[Opening Task material section]

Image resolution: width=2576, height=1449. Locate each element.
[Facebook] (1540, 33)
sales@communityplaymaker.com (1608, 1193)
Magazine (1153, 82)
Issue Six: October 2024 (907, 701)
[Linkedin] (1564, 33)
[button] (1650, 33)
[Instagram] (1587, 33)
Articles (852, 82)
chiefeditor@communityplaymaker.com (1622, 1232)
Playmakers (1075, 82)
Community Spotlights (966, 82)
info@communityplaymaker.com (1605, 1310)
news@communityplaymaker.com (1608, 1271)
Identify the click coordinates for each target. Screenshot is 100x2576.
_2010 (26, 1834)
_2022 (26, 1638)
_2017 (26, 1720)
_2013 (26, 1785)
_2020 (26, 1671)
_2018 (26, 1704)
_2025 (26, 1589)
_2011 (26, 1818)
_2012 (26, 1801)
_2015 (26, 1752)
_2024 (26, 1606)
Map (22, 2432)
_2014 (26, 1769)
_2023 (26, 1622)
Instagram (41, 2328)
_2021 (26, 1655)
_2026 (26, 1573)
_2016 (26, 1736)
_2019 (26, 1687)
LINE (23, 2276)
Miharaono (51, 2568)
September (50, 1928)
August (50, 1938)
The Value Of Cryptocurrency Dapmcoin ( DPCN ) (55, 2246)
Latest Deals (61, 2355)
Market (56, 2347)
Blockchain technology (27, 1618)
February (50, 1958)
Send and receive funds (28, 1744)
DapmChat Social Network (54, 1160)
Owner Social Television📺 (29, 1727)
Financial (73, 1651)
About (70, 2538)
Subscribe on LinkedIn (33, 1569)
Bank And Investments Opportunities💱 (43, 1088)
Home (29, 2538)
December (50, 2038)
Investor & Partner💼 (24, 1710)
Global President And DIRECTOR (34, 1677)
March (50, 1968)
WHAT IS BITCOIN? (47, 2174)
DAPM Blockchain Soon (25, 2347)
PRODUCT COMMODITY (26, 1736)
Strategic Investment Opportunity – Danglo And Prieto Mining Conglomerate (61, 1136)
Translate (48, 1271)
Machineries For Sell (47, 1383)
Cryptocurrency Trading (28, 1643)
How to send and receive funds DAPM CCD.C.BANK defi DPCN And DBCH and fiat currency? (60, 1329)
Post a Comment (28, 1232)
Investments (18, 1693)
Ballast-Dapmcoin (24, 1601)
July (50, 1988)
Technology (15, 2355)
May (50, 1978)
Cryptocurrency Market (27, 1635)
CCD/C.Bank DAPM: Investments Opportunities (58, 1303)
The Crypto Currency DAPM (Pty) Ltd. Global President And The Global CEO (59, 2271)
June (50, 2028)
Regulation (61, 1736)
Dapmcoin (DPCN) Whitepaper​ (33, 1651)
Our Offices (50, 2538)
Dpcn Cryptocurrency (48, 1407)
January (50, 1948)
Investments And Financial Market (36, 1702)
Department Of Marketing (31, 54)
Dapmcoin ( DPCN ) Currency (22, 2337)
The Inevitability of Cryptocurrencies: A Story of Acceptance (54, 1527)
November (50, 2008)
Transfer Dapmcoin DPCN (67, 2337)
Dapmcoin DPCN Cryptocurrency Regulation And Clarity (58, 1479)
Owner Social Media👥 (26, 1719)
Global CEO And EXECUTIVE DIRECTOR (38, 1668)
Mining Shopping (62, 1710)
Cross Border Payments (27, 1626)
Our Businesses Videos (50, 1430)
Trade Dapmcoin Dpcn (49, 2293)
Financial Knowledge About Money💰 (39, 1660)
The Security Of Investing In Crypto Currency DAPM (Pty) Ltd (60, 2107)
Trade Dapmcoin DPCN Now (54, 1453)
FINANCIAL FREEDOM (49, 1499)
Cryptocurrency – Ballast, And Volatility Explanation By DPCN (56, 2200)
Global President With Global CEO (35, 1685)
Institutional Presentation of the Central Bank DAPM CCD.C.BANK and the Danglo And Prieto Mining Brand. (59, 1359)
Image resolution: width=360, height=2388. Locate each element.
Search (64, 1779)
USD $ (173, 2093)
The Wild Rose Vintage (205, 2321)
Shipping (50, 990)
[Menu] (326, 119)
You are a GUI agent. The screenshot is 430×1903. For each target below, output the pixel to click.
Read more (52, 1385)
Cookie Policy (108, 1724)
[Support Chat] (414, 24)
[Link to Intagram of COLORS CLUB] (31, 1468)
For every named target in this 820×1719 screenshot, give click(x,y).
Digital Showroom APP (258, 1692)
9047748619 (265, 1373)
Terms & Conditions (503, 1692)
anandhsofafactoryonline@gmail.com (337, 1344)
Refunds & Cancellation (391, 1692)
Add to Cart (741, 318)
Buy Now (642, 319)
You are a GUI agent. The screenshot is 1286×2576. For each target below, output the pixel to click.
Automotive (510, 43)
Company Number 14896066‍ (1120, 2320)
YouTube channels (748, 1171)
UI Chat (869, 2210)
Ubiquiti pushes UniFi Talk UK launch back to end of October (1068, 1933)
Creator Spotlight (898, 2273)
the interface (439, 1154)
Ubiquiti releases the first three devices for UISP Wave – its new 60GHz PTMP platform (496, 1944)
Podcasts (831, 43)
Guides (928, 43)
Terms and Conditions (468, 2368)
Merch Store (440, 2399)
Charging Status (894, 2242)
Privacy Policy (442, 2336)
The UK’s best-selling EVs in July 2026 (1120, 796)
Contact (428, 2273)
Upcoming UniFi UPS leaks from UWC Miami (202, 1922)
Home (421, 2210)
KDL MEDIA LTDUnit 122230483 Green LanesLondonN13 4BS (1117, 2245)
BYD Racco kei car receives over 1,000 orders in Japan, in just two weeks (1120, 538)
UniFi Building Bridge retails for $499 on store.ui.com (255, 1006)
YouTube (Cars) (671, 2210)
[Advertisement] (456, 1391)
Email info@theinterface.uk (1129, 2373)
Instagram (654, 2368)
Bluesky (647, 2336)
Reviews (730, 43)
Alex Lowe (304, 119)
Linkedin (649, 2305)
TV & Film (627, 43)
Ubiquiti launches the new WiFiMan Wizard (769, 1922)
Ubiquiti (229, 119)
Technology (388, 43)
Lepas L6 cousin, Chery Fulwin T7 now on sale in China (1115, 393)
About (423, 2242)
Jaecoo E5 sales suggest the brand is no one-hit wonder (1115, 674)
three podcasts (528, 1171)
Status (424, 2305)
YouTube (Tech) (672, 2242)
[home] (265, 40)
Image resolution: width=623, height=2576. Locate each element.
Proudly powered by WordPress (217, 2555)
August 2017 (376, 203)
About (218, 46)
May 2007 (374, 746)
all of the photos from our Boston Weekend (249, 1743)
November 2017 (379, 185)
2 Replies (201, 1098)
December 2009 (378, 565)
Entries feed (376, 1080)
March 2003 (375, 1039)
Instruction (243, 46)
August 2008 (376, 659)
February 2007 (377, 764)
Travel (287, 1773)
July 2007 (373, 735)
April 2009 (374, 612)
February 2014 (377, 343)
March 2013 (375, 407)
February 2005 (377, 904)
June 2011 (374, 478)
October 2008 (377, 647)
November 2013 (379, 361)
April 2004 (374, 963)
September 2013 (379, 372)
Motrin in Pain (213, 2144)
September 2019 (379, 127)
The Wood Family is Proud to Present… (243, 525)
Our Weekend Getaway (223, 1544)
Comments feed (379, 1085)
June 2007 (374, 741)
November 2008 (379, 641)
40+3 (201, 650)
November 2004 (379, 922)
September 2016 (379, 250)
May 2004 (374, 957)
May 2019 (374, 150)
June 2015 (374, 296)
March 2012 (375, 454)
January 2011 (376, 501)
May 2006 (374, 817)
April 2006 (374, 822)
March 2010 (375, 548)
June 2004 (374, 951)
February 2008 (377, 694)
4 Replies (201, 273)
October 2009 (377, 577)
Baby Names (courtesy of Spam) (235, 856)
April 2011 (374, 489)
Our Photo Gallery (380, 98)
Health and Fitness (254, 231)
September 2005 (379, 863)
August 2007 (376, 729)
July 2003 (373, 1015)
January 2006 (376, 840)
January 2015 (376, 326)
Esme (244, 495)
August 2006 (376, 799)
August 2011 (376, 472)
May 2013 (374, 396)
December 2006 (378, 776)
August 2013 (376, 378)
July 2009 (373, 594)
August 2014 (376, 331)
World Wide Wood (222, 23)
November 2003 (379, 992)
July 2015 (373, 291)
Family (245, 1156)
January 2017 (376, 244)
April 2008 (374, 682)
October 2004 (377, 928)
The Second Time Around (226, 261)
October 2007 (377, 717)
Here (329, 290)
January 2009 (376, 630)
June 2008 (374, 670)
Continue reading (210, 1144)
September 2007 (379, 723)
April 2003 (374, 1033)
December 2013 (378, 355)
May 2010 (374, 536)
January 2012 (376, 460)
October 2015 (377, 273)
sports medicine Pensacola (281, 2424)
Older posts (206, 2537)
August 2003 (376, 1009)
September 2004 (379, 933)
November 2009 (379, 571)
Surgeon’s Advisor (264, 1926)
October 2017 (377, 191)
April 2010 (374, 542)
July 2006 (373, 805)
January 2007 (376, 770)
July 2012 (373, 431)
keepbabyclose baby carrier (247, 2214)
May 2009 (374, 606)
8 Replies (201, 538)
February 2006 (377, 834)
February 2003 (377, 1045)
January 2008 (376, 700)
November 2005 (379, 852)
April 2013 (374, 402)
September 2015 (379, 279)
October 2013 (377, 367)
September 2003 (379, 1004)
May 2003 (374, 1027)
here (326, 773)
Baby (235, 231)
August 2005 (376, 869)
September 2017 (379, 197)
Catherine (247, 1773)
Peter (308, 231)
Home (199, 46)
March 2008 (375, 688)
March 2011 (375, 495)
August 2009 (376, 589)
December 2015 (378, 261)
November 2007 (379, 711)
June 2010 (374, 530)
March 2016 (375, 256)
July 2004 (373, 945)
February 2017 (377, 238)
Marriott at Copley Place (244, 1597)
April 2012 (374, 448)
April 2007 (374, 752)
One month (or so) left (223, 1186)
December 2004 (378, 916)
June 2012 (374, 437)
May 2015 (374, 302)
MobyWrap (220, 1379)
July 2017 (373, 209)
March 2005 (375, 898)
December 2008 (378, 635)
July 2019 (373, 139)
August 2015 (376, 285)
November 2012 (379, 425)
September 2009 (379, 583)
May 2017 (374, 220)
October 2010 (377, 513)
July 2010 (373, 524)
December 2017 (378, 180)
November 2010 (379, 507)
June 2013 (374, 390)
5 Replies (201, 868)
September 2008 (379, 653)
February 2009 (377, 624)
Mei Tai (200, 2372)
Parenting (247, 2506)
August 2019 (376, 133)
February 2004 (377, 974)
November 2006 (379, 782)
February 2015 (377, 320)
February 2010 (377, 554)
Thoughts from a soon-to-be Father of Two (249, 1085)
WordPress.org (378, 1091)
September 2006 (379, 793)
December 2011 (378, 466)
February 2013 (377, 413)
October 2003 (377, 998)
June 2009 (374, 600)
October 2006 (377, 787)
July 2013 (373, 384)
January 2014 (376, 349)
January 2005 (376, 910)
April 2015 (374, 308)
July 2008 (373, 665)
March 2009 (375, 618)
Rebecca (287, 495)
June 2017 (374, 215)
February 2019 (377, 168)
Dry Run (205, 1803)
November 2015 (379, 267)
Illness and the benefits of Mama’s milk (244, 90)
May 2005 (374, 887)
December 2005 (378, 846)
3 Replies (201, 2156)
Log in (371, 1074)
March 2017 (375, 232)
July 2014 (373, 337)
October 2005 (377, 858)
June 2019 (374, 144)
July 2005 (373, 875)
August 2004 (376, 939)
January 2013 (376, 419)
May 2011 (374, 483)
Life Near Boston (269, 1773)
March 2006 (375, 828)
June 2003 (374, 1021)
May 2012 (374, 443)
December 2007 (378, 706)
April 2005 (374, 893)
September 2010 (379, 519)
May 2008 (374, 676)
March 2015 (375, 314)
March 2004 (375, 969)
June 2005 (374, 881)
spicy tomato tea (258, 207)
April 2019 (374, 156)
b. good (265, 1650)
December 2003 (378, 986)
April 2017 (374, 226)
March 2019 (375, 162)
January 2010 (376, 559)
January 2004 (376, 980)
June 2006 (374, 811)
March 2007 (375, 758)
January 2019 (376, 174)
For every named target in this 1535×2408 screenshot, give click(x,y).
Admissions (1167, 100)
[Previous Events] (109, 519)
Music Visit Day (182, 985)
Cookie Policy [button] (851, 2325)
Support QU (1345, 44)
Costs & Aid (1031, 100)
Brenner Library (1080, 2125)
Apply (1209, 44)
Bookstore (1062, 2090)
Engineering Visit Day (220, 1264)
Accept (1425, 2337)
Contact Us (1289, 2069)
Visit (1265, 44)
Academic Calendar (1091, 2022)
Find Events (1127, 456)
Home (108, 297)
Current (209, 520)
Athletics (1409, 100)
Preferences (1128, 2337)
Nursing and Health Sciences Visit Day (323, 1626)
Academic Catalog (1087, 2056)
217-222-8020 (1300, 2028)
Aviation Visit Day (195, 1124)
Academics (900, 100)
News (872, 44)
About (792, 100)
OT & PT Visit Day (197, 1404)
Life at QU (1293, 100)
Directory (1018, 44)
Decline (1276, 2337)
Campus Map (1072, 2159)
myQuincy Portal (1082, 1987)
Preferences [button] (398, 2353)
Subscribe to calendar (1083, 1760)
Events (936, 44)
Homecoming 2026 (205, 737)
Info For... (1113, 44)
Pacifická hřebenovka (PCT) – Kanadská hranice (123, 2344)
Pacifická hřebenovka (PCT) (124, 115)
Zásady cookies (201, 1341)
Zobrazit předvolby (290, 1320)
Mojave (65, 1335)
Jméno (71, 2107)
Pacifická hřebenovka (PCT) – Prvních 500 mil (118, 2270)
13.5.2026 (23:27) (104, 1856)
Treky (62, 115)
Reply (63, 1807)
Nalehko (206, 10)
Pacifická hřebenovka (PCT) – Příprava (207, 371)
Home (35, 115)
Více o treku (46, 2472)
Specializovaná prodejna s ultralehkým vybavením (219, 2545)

[Closing Task material section]

Task item —
Please count how many lines of the material above include the string "Boston", then give that number alone.

Your solution —
2